Guohao Li and Matthias Mueller, Vincent Casser, Neil Smith, Dominik Michels, Bernard Ghanem: “OIL: Observational Imitation Learning.” Robotics: Science and Systems (RSS’19). (full text)

Related publications

Vincent Casser and Matthias Mueller, Neil Smith, Dominik Michels and Bernard Ghanem: “Teaching UAVs to Race: End-to-End Regression of Agile Controls in Simulation.” 2nd International Workshop on Computer Vision for UAVs, ECCV’18, 2018. Best paper award. (full text)
Matthias Mueller, Guohao Li, Vincent Casser, Neil Smith, Dominik Michels, Bernard Ghanem: “Learning a Controller Fusion Network by Online Trajectory Filtering for Vision-based UAV Racing.” 3rd International Workshop on Computer Vision for UAVs, CVPR’19. (full text)

Visit our Project Website

Abstract
Recent work has explored the problem of autonomous navigation by imitating a teacher and learning an end-to-end policy, which directly predicts controls from raw images. However, these approaches tend to be sensitive to mistakes by the teacher and do not scale well to other environments or vehicles. To this end, we propose Observational Imitation Learning (OIL), a novel imitation learning variant that supports online training and automatic selection of optimal behavior by observing multiple imperfect teachers. We apply our proposed methodology to the challenging problems of autonomous driving and UAV racing. For both tasks, we utilize the Sim4CV simulator that enables the generation of large amounts of synthetic training data and also allows for online learning and evaluation. We train a perception network to predict waypoints from raw image data and use OIL to train another network to predict controls from these waypoints. Extensive experiments demonstrate that our trained network outperforms its teachers, conventional imitation learning (IL) and reinforcement learning (RL) baselines and even humans in simulation.

Contributions
(1) We propose Observational Imitation Learning (OIL) as a new approach for training a stationary deterministic policy that overcomes shortcomings of conventional imitation learning by incorporating reinforcement learning ideas. It learns from an ensemble of imperfect teachers, but only updates the policy with the best maneuvers of each teacher, eventually outperforming all of them.
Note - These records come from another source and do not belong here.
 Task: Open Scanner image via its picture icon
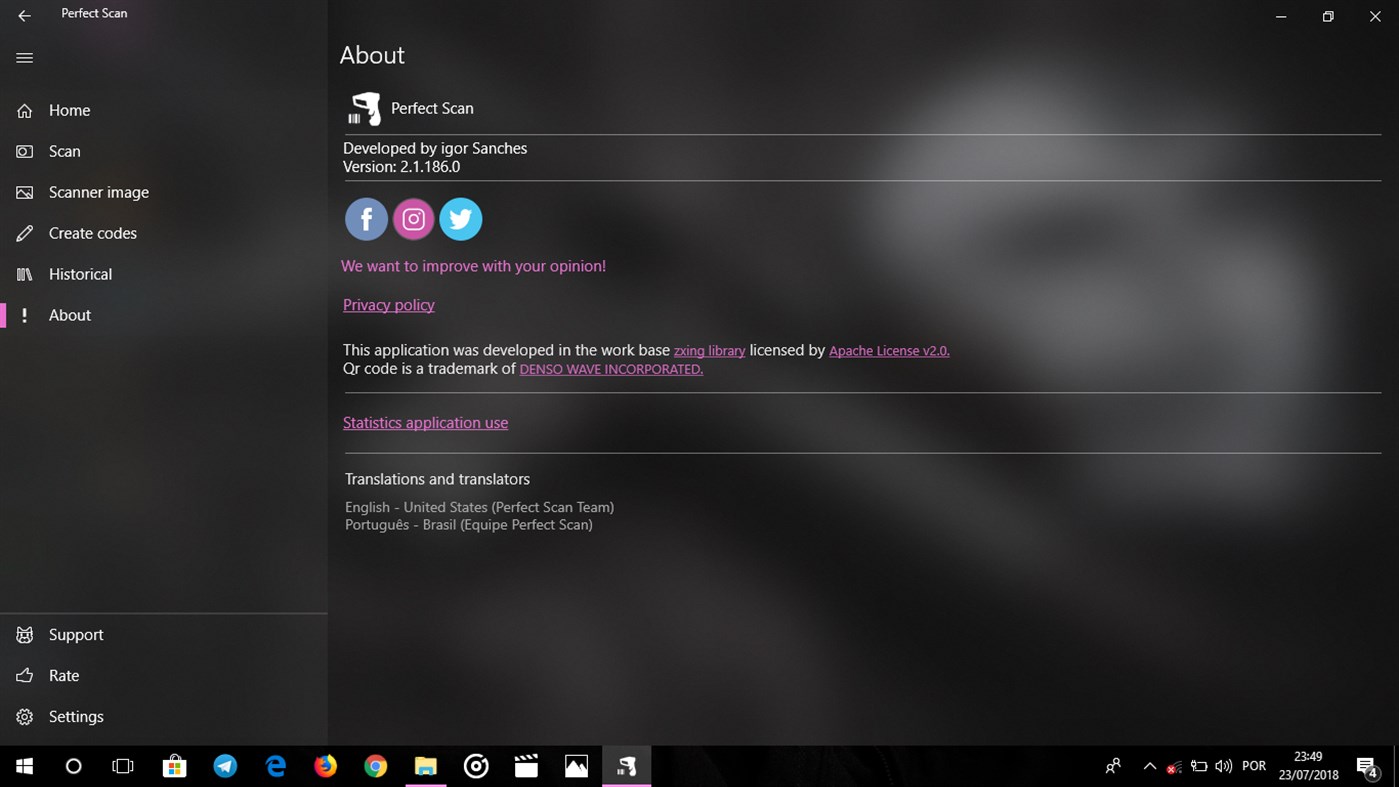coord(24,192)
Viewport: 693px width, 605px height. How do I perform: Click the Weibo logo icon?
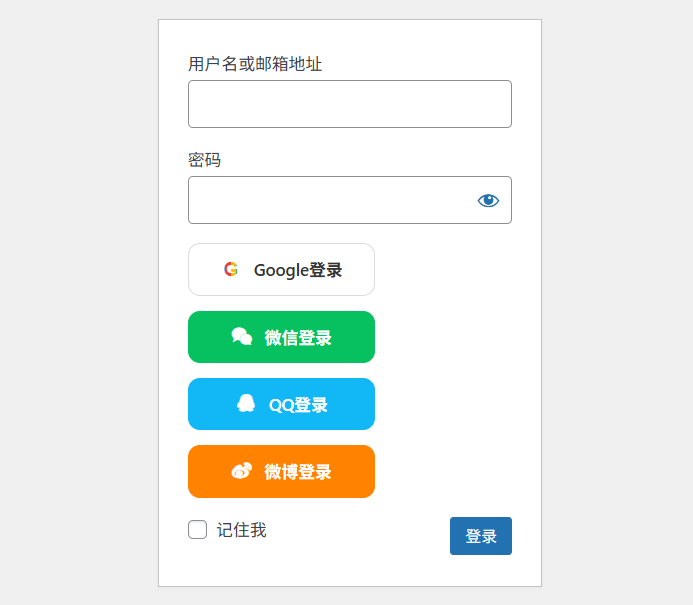click(x=242, y=471)
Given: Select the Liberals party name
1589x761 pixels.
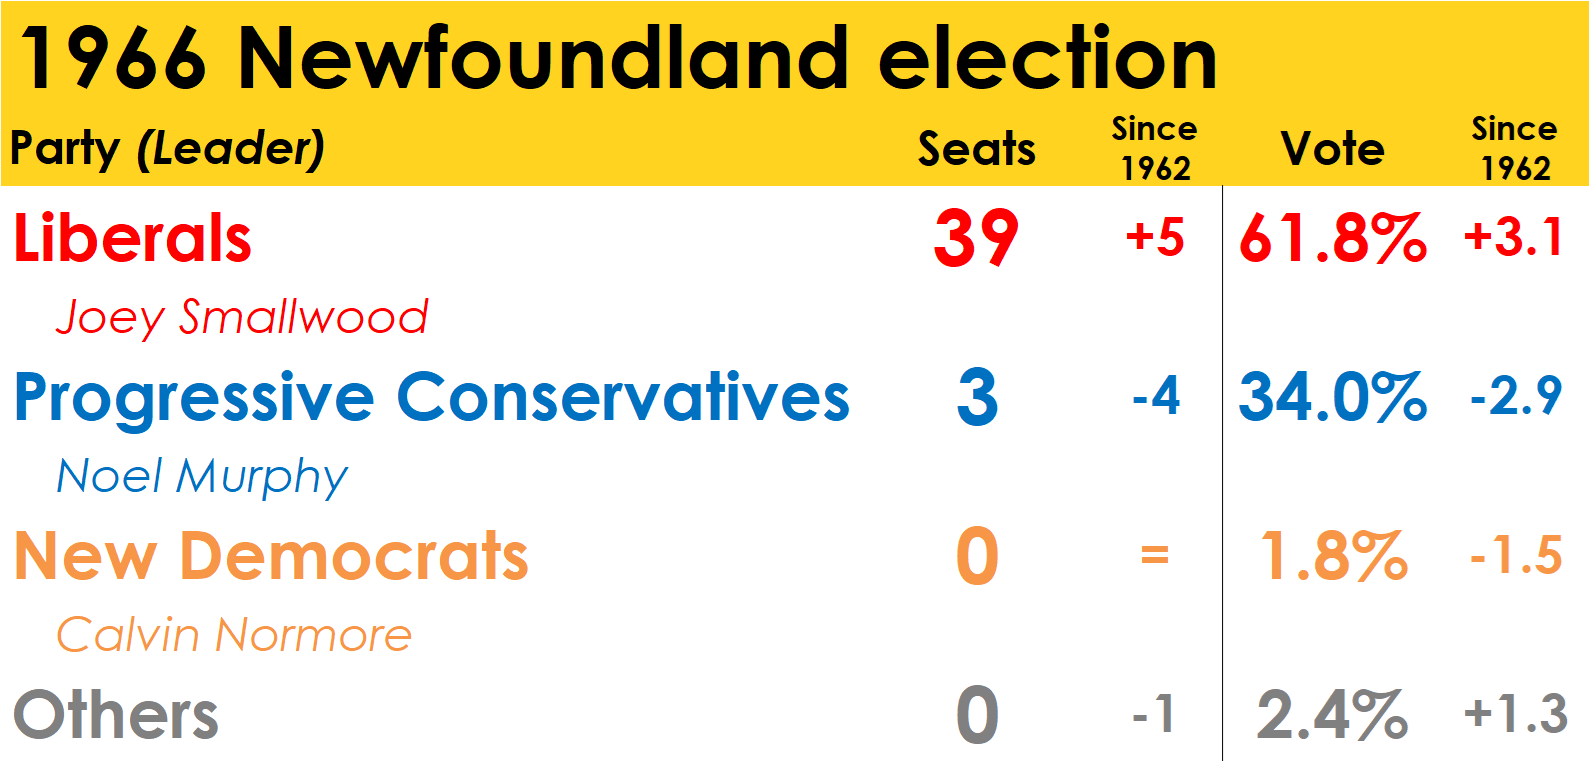Looking at the screenshot, I should tap(133, 239).
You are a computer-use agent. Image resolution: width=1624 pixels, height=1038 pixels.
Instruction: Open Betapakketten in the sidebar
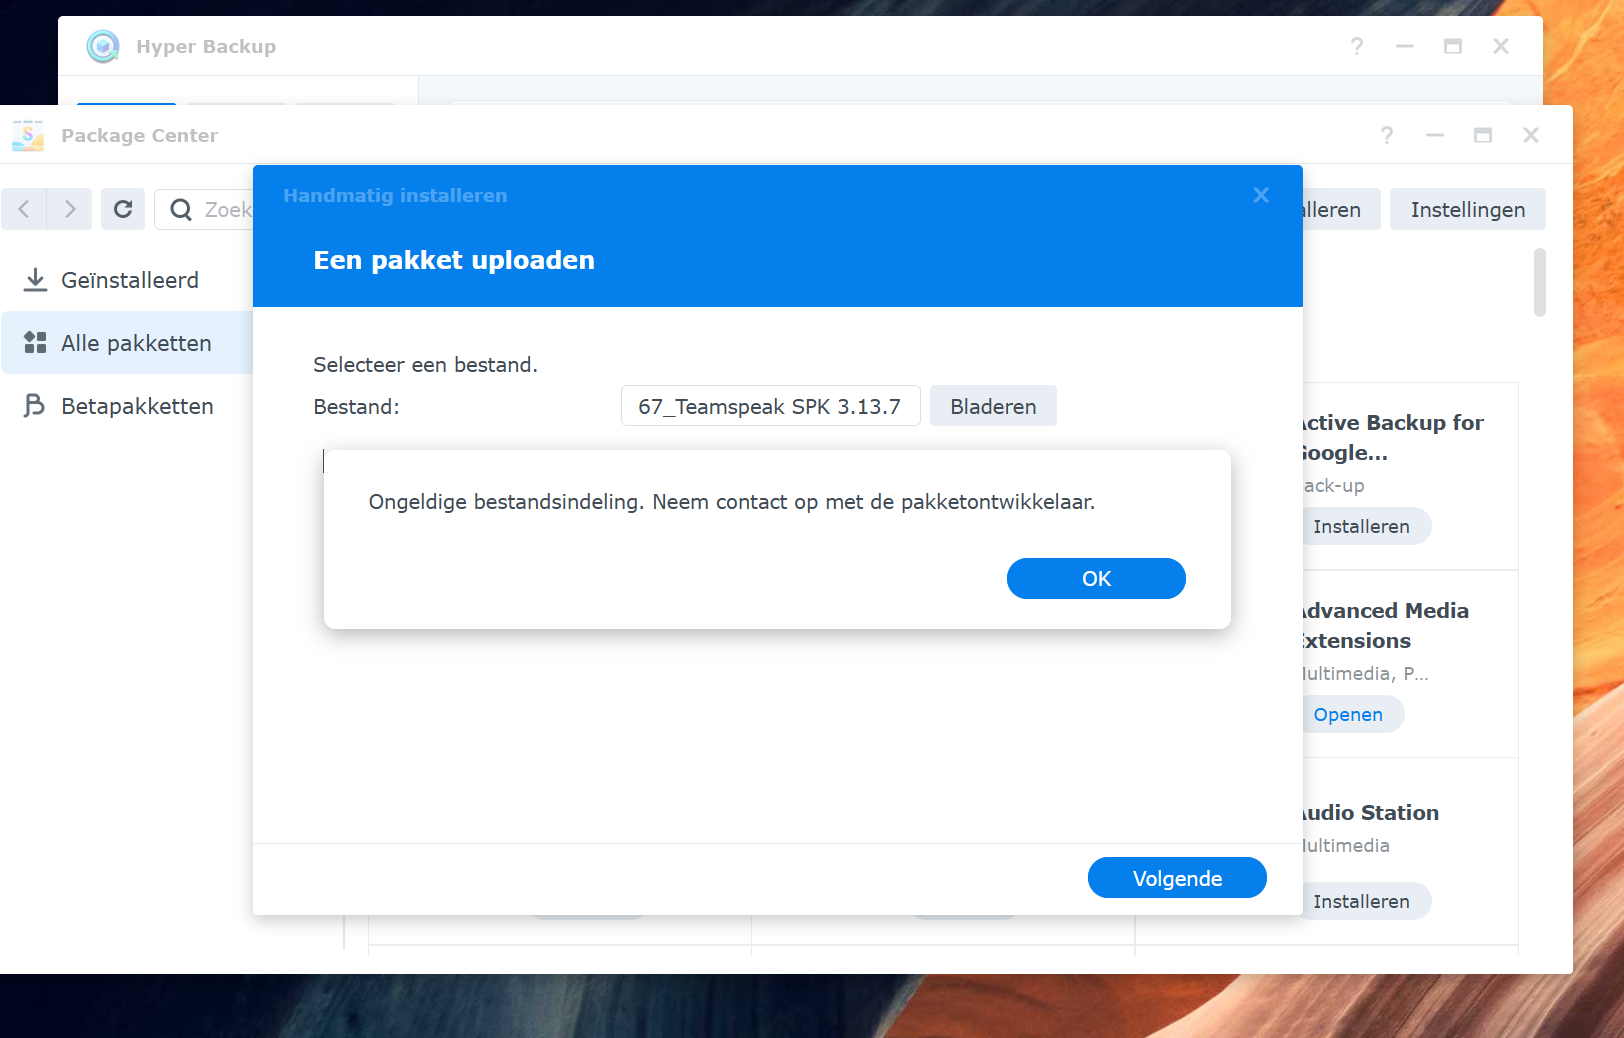(136, 406)
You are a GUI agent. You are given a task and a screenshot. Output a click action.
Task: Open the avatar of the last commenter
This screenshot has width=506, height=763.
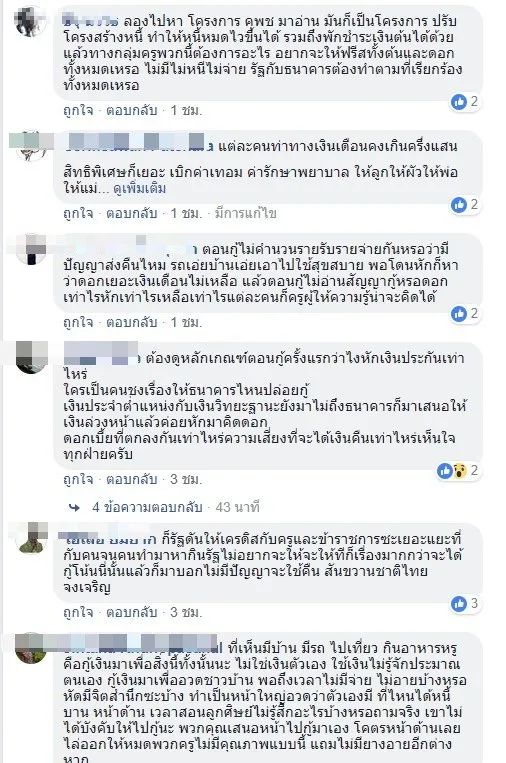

(2) We introduce a flexible network architecture that adapts well to different control scenarios and complex navigation tasks (e.g. autonomous driving and UAV racing) using OIL in a self-supervised manner without any human training demonstrations.

(3) To the best of our knowledge, this paper is the first to apply imitation learning to multiple teachers while being robust to teachers that exhibit bad behavior.